To avoid spoilers I’ll use a made up problem.
Let’s say we’re given a maze, and we want to find how many steps it takes to
get from the entrance to the exit. Let’s assume we’re given coordinates for both.
Breadth first search starts at one position, and explores all adjacent positions before moving on. Then it will explore the positions adjacent to those adjacent positions, et cetera.
It explores all positions at a given distance, before exploring the positions at that distance + 1.
Here’s how I might write this, which added comments:
require "set" # In Ruby 3.2+ we don't need to `require "set"` anymore 🎉
# 4 cardinal directions, for convenience
DIRS = [[0, 1], [0,-1], [1, 0], [-1, 0]]
def bfs(map, start, target)
width, height = map[0].size, map.size
# We use a visited list so that we check each location only once
# Without this we'd revisit the same locations multiple times and our
# queue would be very large.
visited = Set.new
# The "trick" to my approach that I wanted to share is that my queue is two
# arrays, "queue" and "next_queue", which allow us to track our steps without
# extra work.
# We will be reading each item from "queue" to get our "current" location,
# and pushing the next steps onto "next_queue".
# We start with our queue only including the initial position.
queue = [start]
next_queue = []
steps = 0
while !queue.empty?
# Loop over each item in queue
queue.each do |pos|
x, y = pos
# Have we already visited this position?

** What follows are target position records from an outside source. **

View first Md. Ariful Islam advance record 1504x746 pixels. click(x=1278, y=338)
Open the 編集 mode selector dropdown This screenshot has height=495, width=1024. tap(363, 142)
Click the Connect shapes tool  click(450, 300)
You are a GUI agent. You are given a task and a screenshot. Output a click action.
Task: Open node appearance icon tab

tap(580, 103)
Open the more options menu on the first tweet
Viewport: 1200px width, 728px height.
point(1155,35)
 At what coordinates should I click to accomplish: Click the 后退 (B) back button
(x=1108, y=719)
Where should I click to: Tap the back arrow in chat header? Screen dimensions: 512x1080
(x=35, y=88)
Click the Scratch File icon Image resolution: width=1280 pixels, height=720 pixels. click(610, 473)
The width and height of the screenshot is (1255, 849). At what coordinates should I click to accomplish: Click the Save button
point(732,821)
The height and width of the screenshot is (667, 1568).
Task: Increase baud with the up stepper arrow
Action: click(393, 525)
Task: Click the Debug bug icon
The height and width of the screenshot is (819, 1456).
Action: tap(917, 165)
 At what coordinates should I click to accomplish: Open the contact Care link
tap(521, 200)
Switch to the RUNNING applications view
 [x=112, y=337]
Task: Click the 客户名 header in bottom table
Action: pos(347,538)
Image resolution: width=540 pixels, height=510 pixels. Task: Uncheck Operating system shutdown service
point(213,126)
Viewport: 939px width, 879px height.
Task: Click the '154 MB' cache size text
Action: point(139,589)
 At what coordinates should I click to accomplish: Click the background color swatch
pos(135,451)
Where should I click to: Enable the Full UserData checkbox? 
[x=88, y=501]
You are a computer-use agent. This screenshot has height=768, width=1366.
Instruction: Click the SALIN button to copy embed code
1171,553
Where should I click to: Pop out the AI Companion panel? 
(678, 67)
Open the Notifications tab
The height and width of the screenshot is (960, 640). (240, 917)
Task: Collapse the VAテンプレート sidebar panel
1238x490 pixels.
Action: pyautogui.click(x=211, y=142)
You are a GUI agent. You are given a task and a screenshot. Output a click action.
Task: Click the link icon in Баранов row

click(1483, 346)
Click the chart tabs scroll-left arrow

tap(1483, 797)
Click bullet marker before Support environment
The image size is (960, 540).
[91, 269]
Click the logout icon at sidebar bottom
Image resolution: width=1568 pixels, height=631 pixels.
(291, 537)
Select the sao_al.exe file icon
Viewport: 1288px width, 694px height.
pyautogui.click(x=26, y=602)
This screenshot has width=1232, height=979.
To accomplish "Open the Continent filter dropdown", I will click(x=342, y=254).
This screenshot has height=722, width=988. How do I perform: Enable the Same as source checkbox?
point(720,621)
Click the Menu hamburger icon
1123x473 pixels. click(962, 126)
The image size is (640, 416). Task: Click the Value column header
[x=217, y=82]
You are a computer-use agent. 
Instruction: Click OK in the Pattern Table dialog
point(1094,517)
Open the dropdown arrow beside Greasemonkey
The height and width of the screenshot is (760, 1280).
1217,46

If so, skip it
next if visited.include?(pos)
visited.add(pos)
# Is this a "wall" in the maze? If so, skip it
next if map[y][x] == "#"
# Have we reached our target? If so, return how many steps we've taken
return steps if target == pos
# Try to take another step in each cardinal direction
DIRS.each do |(dx, dy)|
nx, ny = x + dx, y + dy
# Check that our next step is in bounds
next if nx < 0 || ny < 0
next if nx >= width || ny >= height
# Add our next step to next_queue. There may be duplicates, but we'll
# sort that out with the visited list when we see it.
# Keep in mind we'll process everything in "queue" before we start
# looking at "next_queue".
next_queue << [nx, ny]
end
end
# Here's where we swap the queues, we start processing what was next_queue,
# and replace next_queue with a new empty queue.
queue, next_queue = next_queue, queue.clear
# Because we process all of queue before next_queue, and this is a BFS, we
# are looking at our steps in order. As we swap the queues, we increment
# the steps.
steps += 1
end
# If we get here... the maze is unsolvable :(
end
p bfs(<<~MAP.lines(chomp: true), [0,0], [4,4])
.#...
.#.#.
.#...
.#.#.
...#.
MAP
One thing I like about BFS/DFS (Depth-First Search) is that they’re pretty
intuitive: if you sat down with no knowledge of them, and attempted to write a
program to solve a maze, you’d probably either writing BFS (if using a queue),
or DFS (if using recursion or a stack).
This pattern is most obvious for mazes or grid-search type problems, but the
nodes this visits can be any type of state. More difficult problems tend to be
a bit more abstract in the relation between the problem statement and a
searchable graph.
Happy hacking!